The parenthetical ‘noticed’ and ‘observed’ reveal Andersen’s detached, philosophical nature, but still his first thought is to phone the police. His thought, however, is not matched by his actions:
“’It was murder, I must call the police,’ he thought, but still did not lift the receiver.”
Instead he watches the window, now with the curtains drawn. The longer he waits the more difficult it becomes to phone. He cannot understand his own inaction:
“I know I should have done it but I can’t. That is how it is, I simply cannot do it.”

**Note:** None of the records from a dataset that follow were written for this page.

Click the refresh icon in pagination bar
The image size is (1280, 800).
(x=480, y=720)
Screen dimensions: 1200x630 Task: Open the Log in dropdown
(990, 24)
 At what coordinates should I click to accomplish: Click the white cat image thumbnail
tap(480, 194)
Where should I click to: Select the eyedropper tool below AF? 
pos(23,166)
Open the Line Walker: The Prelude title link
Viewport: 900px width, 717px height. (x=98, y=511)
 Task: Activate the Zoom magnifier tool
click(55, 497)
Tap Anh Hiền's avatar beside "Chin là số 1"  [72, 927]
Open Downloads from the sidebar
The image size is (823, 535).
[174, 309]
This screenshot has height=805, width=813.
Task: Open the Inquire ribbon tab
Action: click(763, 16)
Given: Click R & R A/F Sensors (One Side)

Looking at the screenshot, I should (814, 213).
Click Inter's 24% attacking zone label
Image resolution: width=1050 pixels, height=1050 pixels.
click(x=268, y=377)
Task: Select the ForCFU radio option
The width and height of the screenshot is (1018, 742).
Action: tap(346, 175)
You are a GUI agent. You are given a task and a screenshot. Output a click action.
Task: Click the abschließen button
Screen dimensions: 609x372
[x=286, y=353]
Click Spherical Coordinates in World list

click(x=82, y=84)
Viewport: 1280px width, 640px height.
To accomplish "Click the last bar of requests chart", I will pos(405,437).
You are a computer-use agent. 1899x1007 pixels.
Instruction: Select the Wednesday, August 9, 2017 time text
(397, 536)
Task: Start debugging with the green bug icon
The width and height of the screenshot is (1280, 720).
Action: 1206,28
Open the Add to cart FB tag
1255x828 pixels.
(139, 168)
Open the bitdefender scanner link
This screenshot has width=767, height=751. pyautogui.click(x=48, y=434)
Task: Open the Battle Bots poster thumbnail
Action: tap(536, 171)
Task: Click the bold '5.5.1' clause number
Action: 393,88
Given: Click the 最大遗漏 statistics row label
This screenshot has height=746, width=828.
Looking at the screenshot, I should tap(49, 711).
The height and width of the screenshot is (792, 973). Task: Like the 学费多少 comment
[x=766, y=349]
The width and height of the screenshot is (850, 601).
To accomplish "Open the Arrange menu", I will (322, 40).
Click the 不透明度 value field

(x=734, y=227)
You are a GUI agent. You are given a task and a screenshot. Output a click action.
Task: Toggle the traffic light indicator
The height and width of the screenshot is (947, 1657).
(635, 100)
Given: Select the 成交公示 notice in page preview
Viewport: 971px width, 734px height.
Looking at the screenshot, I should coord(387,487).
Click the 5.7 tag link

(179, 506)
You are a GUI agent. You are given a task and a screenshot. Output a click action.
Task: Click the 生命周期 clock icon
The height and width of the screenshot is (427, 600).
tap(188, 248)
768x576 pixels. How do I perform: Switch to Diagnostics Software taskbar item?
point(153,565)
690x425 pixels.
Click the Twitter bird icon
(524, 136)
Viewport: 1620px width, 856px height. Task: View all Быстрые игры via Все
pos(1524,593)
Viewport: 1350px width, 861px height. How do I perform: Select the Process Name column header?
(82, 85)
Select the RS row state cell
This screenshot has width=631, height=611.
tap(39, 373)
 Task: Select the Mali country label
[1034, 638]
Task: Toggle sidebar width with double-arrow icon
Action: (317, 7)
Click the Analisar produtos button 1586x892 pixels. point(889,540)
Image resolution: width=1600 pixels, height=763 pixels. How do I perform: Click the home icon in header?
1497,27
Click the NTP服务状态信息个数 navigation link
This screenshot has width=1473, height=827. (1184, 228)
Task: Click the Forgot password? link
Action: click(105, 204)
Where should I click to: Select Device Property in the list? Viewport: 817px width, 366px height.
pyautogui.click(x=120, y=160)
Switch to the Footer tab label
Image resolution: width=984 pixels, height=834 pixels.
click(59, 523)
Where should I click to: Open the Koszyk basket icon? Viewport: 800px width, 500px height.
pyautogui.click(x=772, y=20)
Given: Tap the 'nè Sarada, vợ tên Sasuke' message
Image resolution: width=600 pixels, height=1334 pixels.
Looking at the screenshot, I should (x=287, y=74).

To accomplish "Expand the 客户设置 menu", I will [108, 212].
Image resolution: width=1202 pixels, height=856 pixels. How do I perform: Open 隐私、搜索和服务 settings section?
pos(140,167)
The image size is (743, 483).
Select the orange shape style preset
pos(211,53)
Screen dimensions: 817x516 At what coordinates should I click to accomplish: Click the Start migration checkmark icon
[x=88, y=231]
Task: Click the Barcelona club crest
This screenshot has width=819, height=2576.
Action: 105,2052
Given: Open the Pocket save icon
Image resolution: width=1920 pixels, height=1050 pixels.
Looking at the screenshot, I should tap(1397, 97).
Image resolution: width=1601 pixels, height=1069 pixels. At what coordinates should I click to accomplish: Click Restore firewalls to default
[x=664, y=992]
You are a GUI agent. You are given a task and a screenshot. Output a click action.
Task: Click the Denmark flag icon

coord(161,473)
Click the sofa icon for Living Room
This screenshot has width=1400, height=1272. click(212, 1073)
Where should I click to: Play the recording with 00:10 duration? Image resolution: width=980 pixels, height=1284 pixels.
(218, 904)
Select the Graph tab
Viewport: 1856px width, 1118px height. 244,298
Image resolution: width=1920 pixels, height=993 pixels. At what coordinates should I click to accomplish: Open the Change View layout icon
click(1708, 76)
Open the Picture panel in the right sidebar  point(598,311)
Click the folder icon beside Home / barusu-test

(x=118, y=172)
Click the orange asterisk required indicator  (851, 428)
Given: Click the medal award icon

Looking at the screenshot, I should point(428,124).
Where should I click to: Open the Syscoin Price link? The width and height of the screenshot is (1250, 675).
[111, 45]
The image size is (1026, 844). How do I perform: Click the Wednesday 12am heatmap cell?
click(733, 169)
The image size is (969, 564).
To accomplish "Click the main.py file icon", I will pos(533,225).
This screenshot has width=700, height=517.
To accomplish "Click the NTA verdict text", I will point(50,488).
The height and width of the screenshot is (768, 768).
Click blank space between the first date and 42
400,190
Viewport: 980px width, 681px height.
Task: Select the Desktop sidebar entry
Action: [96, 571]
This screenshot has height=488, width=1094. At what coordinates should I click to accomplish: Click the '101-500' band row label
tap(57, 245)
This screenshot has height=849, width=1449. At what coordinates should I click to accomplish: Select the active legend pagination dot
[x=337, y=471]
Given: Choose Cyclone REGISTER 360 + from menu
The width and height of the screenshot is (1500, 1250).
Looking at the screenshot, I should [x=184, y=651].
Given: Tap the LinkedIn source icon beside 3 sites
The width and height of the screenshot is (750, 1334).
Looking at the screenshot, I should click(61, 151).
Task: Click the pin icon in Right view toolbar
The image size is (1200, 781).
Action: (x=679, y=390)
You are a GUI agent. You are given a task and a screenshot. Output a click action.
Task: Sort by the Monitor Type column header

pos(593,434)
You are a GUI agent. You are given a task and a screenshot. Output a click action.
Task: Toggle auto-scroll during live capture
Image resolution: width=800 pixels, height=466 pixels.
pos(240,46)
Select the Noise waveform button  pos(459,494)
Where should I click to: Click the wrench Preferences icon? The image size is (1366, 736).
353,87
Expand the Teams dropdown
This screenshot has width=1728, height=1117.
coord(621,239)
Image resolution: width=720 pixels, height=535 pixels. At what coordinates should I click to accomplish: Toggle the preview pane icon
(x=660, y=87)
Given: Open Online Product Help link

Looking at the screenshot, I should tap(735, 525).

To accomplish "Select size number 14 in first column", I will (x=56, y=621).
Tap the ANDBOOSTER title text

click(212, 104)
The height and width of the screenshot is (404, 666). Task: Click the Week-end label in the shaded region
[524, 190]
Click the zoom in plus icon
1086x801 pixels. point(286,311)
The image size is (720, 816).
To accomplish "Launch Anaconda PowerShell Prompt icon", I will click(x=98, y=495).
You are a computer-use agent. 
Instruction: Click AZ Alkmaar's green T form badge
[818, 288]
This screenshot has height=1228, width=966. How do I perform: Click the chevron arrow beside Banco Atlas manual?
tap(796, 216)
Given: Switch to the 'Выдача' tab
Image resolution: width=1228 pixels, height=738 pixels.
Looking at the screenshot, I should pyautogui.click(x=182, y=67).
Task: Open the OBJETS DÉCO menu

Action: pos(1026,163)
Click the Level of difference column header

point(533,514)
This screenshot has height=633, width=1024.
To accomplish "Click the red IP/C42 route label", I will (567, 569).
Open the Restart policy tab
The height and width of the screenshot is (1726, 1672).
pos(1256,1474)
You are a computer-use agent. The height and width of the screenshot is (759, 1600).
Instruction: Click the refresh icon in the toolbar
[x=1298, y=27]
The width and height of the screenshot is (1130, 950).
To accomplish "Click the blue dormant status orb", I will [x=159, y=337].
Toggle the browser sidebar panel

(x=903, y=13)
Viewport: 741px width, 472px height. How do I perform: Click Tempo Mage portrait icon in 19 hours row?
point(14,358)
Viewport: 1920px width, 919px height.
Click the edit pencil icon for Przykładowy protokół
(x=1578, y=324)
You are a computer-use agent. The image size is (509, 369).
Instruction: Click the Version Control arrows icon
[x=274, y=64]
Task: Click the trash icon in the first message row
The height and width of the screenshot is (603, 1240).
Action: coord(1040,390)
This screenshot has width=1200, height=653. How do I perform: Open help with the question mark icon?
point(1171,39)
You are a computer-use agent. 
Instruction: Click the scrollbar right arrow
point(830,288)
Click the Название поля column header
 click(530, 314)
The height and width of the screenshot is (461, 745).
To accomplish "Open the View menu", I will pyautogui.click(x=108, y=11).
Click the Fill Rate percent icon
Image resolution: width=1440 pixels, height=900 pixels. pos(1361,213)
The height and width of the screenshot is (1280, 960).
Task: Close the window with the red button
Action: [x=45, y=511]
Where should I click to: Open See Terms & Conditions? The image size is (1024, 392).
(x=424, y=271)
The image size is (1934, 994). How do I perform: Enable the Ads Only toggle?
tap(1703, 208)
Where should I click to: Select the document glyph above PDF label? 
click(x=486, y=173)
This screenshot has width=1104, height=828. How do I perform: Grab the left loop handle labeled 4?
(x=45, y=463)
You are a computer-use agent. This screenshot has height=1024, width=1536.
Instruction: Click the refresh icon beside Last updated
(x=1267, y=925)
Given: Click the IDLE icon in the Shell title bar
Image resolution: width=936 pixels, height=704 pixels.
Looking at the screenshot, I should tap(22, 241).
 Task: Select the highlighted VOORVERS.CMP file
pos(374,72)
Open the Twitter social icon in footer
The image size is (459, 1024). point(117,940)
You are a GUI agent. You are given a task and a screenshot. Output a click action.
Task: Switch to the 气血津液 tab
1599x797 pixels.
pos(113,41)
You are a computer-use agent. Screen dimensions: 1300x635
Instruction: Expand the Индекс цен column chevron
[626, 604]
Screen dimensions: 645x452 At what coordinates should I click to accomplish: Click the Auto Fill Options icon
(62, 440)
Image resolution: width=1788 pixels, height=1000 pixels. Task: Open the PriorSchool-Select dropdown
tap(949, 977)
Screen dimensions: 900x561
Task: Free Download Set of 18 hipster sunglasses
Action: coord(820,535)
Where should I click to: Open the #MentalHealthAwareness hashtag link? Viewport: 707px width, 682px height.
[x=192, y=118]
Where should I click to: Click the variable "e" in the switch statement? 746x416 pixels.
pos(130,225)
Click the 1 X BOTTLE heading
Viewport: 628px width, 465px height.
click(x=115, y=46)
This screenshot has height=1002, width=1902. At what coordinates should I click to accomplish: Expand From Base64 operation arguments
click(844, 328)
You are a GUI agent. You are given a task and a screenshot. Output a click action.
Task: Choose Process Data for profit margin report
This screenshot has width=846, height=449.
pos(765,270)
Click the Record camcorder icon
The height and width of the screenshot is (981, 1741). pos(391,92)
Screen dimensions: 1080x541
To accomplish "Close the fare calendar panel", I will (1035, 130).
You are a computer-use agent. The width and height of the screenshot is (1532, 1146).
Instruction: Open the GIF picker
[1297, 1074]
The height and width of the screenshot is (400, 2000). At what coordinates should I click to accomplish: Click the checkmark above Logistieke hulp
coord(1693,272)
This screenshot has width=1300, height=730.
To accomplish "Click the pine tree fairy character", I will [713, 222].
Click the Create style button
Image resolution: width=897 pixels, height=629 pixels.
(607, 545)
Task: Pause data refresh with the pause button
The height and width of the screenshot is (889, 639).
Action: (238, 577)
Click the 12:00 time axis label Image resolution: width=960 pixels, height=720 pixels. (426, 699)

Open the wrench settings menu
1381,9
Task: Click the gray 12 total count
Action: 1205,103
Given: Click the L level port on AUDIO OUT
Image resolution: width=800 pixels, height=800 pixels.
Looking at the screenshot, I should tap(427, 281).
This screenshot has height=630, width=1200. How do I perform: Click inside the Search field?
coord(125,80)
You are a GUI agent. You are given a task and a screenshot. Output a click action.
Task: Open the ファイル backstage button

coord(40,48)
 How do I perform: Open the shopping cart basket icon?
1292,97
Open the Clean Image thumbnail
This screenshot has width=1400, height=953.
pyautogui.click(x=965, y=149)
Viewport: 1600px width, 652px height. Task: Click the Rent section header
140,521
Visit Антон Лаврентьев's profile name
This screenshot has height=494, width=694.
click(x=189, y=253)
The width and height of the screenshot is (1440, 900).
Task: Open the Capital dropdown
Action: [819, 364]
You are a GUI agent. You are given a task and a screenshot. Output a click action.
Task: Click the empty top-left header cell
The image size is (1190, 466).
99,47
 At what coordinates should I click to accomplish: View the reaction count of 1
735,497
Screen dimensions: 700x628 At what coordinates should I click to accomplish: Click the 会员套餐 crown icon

He speculates that perhaps the fact that the murder is irreversible and therefore any phone call could only lead to the arrest of the murderer, but not save the victim, has caused him to hesitate, but when he goes to discuss it with a friend he finds he cannot bring the subject up. The novel becomes not so much about Andersen deliberating whether to contact the police or not, but attempting to understand why he did not do so immediately. That Andersen can find no mention of the murder (or missing women) in the newspapers adds to the sense of unreality.
It would be difficult to sustain a novel simply on this (though Solstad does deliver one or two more twists before the end), but Andersen also seems to be at a potential turning point in how he views his own life. (The ‘night’ of the title, therefore, refers to more than simply the night of the murder, but a period of doubt). As a Boxing Day dinner party demonstrates, he belongs to a group of middle-aged intellectuals who spent their youth as radicals in the 1960s but are now part of the establishment, even though they did not like to see themselves as such:
“They were strongly disinclined to regard themselves as pillars of society…They denied being what they were…They continued to be against authority, deep inside they were in opposition, even though they were now, in fact, pillars of society who carried out the State’s orders…”
Solstad uses a wonderful conceit of a photograph of the dinner party as viewed in 25 years’ time to convey his point. This idea of time passing reoccurs when Andersen asks a friend what he knows about his great-grandparents:
“…there is probably barely a hundred years between the birth of the eldest of them and you. And already they’re no longer part of your consciousness.”
Andersen also doubts his own calling as a professor of literature:
“Literature is not going to survive, not in the way we think of it. Its survival is just a matter of form and that is no longer enough. All enthusiasm lies in the present…”
Professor Andersen’s Night is not a book you would choose to cheer yourself up, but nor is it unremittingly bleak. Andersen’s relationship with his students is one cause for optimism. It is also not a novel that provides easy conclusions; instead it is one which provokes uncomfortable thoughts, as the best literature always does.
April 1, 2012 at 11:49 am |
I found it an interesting insight into middle age woe ,think its more about who we are than anything else ,all the best stu
April 2, 2012 at 7:37 pm |
Yes, ‘the dark night’ of middle-aged angst! I waited until after I’d written my own review to read yours – but as I can’t keep up with your reading I may have to break this rule!